# A few new suggestions



## mikebaratta (Feb 26, 2010)

Some of these have been mentioned in the past, or on the Premiere wishlist, so I second those


Distributed Season Passes - So you don't have to manually coordinate season passes between multiple Tivos
Distributed Recording (ties in with the previous item) - to resolve recording conflicts
Tivo Extender - for rooms that don't need a dedicated tivo and service fee like a kids room or guest room
Folders within season pass manager - to prioritize groups together, like prime-time shows group always recorded before syndicated shows group 
New recording option, currently it's 'first run only', 'all episodes' , and another; how about 'never recorded before'? - if its never been recorded before, there's a good chance you haven't seen it.
Tivo desktop to honor directory structure - I paid for deluxe and don't even use it because it dumps all of my shows/movies in one huge folder. pyTivo working great though.
 Better music interface - its buried like 6 levels down, no real options, doesn't save your playback options, I can go on forever. First step to make it better - add "My Music" to the Now Playing list (and honor directory structure)
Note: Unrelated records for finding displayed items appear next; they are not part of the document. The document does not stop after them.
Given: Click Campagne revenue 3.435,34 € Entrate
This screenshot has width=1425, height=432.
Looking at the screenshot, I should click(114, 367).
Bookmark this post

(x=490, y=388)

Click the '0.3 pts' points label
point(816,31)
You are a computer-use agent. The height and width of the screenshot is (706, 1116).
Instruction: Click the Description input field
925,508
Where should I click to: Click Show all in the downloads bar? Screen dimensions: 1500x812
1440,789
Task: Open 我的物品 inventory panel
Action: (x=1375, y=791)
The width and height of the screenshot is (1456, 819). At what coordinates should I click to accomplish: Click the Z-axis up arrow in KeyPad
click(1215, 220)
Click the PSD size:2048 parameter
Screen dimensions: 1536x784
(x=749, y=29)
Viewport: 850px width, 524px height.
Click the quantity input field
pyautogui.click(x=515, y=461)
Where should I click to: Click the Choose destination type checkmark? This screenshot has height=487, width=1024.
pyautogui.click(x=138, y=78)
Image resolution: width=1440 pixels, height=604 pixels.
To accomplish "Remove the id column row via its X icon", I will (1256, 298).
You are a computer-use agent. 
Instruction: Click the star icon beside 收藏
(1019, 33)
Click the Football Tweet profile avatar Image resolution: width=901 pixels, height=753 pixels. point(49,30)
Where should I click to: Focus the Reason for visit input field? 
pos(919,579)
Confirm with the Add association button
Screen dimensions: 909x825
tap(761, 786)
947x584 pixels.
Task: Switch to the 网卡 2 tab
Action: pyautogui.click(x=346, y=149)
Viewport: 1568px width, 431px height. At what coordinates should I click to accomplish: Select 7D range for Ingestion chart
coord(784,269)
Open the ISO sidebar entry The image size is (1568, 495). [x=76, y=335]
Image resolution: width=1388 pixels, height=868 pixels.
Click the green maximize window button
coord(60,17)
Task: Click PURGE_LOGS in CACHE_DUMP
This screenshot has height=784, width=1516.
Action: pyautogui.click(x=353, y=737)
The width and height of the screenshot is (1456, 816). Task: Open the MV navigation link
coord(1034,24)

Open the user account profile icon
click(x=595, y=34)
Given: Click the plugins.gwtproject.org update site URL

I know I have more, will try to remember them.

Thanks,
Mike


----------



## WhiskeyTango (Sep 20, 2006)

There would likely be an issue with # 5. Your Tivo would have to keep a record of every show it ever recorded. Not too bad if the unit is a few months old, but my 3 Tivos are 6, 3, & 2 years old respectively. I've recorded thousands and thousands of shows over that time, I'm not sure how or if the Tivo would handle that much data.


----------



## innocentfreak (Aug 25, 2001)

It would really only need to keep a list of show name, season# and episode #. Of course you would still be dependent on accurate guide data, but I know I wish there was something between new and repeats.


----------



## WhiskeyTango (Sep 20, 2006)

innocentfreak said:


> It would really only need to keep a list of show name, season# and episode #. Of course you would still be dependent on accurate guide data, but I know I wish there was something between new and repeats.


Still, over the course of several years that is a very large amount of data to be stored indefinitely. On my oldest unit, I believe there is around 75-100 SP's. At 22 eps per season, that is 9,900-13,200 episodes worth of data over six years. I like the idea, just think there would be some adverse effects of implementing it.


----------